WHAT THE TASK REQUIRES: The goal is to restate all of the records below word for word.

DATA IN THIS EXERCISE:
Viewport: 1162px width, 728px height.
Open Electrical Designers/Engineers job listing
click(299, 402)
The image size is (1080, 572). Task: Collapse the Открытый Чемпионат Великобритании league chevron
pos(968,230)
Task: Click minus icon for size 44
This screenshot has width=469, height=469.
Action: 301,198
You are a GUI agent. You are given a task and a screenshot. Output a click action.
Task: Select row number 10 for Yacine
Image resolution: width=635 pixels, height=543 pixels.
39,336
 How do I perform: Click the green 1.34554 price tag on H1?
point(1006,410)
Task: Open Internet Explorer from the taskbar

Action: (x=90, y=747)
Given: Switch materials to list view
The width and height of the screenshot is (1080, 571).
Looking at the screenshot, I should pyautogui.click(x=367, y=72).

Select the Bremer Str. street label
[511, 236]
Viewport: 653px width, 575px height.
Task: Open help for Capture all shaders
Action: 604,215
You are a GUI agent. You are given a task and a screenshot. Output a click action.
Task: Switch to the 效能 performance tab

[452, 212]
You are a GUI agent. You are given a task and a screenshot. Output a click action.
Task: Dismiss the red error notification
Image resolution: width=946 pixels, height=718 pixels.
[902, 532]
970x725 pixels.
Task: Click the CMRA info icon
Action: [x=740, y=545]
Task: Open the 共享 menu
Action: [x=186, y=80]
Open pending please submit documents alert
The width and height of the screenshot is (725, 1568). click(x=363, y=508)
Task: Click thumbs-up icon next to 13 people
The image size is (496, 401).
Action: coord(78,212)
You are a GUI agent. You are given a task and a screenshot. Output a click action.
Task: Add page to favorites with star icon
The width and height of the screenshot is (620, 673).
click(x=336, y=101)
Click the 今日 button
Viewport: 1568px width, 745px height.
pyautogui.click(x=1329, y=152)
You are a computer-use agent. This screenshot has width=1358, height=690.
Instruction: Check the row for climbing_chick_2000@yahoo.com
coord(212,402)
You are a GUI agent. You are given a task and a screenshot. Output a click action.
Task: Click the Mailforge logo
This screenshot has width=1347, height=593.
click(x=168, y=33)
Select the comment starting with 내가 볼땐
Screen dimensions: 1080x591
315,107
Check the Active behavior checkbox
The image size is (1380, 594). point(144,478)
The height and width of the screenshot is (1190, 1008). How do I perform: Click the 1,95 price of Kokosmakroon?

EXERCISE RESULT:
Viewport: 1162px width, 728px height.
Open Electrical Designers/Engineers job listing
click(299, 402)
The image size is (1080, 572). Task: Collapse the Открытый Чемпионат Великобритании league chevron
pos(968,230)
Task: Click minus icon for size 44
This screenshot has width=469, height=469.
Action: 301,198
You are a GUI agent. You are given a task and a screenshot. Output a click action.
Task: Select row number 10 for Yacine
Image resolution: width=635 pixels, height=543 pixels.
39,336
 How do I perform: Click the green 1.34554 price tag on H1?
point(1006,410)
Task: Open Internet Explorer from the taskbar

Action: (x=90, y=747)
Given: Switch materials to list view
The width and height of the screenshot is (1080, 571).
Looking at the screenshot, I should pyautogui.click(x=367, y=72).

Select the Bremer Str. street label
[511, 236]
Viewport: 653px width, 575px height.
Task: Open help for Capture all shaders
Action: 604,215
You are a GUI agent. You are given a task and a screenshot. Output a click action.
Task: Switch to the 效能 performance tab

[452, 212]
You are a GUI agent. You are given a task and a screenshot. Output a click action.
Task: Dismiss the red error notification
Image resolution: width=946 pixels, height=718 pixels.
[902, 532]
970x725 pixels.
Task: Click the CMRA info icon
Action: [x=740, y=545]
Task: Open the 共享 menu
Action: [x=186, y=80]
Open pending please submit documents alert
The width and height of the screenshot is (725, 1568). click(x=363, y=508)
Task: Click thumbs-up icon next to 13 people
The image size is (496, 401).
Action: coord(78,212)
You are a GUI agent. You are given a task and a screenshot. Output a click action.
Task: Add page to favorites with star icon
The width and height of the screenshot is (620, 673).
click(x=336, y=101)
Click the 今日 button
Viewport: 1568px width, 745px height.
pyautogui.click(x=1329, y=152)
You are a computer-use agent. This screenshot has width=1358, height=690.
Instruction: Check the row for climbing_chick_2000@yahoo.com
coord(212,402)
You are a GUI agent. You are given a task and a screenshot. Output a click action.
Task: Click the Mailforge logo
This screenshot has width=1347, height=593.
click(x=168, y=33)
Select the comment starting with 내가 볼땐
Screen dimensions: 1080x591
315,107
Check the Active behavior checkbox
The image size is (1380, 594). point(144,478)
The height and width of the screenshot is (1190, 1008). How do I perform: Click the 1,95 price of Kokosmakroon?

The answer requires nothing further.